目的：分析慢性乙型肝炎(chronic hepatitis B，CHB)合并肝细胞脂肪变性的病理学表现，探讨SIRT3与肝组织炎症反应及脂肪变性的关系。方法：回顾性分析78例CHB肝穿刺活检标本的病理学资料，用免疫组织化学法检测SIRT3在肝组织标本上的表达。结果：78例CHB肝细胞脂肪变性的发生率为33.33%，CHB的炎症程度与肝细胞脂肪变性的发生差异无统计学意义(P>0.05)。CHB合并脂肪变以肝细胞轻度脂肪变为主，脂肪变性的病理类型以大泡性脂肪变性多见。SIRT3在非脂肪变性的肝细胞主要定位在细胞质，在脂肪变性的肝细胞定位在脂滴周围的细胞质。本研究发现在非脂肪变性的CHB中，轻度CHB的SIRT3表达要高于中度及重度组，差异有统计学意义(P<0.05)，而中度及重度组SIRT3的表达差异无统计学意义(P>0.05)。在脂肪变性的CHB，SIRT3的表达与脂肪变性程度的差异无统计学意义(P>0.05)。结论：CHB合并肝细胞脂肪变性并不少见，SIRT3在非脂变CHB肝细胞的表达随炎症程度轻度组要高于中度及重度组，而在CHB合并肝细胞脂肪变性组未发现其对脂变程度有何直接联系，但其能很好的勾勒出脂变的大小和形状对我们判断肝细胞脂变的分型有一定的帮助。

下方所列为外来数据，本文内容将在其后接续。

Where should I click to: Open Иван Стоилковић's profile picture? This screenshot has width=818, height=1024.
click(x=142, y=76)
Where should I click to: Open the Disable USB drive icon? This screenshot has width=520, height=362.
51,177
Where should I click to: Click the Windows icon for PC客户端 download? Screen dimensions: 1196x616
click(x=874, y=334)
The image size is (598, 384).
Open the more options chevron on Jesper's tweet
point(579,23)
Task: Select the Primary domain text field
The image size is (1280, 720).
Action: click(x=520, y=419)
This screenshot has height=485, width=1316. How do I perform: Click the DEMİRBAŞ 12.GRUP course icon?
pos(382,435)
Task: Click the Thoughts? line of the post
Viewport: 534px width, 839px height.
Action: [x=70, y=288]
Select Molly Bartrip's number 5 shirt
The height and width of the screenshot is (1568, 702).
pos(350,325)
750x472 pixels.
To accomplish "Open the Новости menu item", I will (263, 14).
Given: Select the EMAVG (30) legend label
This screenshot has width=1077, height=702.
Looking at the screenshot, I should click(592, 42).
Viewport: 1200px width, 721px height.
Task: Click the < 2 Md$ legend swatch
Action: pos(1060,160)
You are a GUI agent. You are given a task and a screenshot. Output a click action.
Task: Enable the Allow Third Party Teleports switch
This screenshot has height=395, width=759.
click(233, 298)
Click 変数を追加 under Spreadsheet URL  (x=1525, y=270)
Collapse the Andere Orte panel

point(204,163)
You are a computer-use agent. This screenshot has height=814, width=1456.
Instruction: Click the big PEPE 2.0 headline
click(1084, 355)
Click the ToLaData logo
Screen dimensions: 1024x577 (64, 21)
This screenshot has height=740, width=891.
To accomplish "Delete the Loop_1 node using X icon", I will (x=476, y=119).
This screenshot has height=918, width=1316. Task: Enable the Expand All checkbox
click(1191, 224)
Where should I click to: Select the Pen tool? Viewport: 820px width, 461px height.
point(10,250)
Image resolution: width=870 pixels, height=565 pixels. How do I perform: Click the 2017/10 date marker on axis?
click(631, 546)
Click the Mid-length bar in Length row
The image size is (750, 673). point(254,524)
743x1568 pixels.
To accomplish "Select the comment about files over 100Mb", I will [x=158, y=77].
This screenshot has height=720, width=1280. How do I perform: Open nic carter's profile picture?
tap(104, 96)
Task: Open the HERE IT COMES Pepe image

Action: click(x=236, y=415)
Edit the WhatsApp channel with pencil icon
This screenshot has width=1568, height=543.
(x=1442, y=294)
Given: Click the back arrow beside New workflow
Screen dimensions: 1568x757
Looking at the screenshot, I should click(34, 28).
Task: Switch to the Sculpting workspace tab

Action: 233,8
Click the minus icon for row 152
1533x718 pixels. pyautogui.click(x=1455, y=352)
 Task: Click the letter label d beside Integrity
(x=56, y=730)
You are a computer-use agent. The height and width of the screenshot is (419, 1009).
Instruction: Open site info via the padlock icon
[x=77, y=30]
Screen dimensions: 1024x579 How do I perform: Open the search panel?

Relationship between SIRT3 and hepatocyte steatosis in chronic hepatitis B
Objective: To analyze the clinicopathological features of hepatocyte steatosis in chronic hepatitis B (CHB), and further investigate the relationship between SIRT3 and hepatocyte steatosis in CHB. Methods: Histopathological features of 78 cases of CHB liver biopsy specimens were retrospectively analyzed. And the expression of SIRT3 was detected by immunohistochemistry. Results: The incidence of steatosis in 78 cases of CHB hepatocyte was about 33.33%, and there was no significant difference in the inflammatory activity and the occurrence of hepatic steatosis in CHB (P>0.05). The degree of hepatic steatosis was mainly caused by mild steatosis of hepatocytes, and bullous steatosis was the most common pathological type in CHB with hepatocyte steatosis. SIRT3 was mainly localized in the cytoplasm in cases without hepatocyte steatosis, while it was localized in the cytoplasm around the lipid droplets in cases with hepatocyte steatosis. We found that SIRT3 expression in the mild inflammatory activity group was much higher than that of moderate and severe groups without steatosis, the difference was statistically significant (P<0.05), while there was no significant difference in the expression of moderate and severe groups (P>0.05). No significant difference of SIRT3 expression was found in CHB with different degrees of hepatic steatosis (P>0.05). Conclusion: Hepatocyte steatosis in CHB is very common. SIRT3 is correlated with the inflammation degree in cases of CHB without steatosis. And it may help us to determine the pathological type of steatosis in CHB.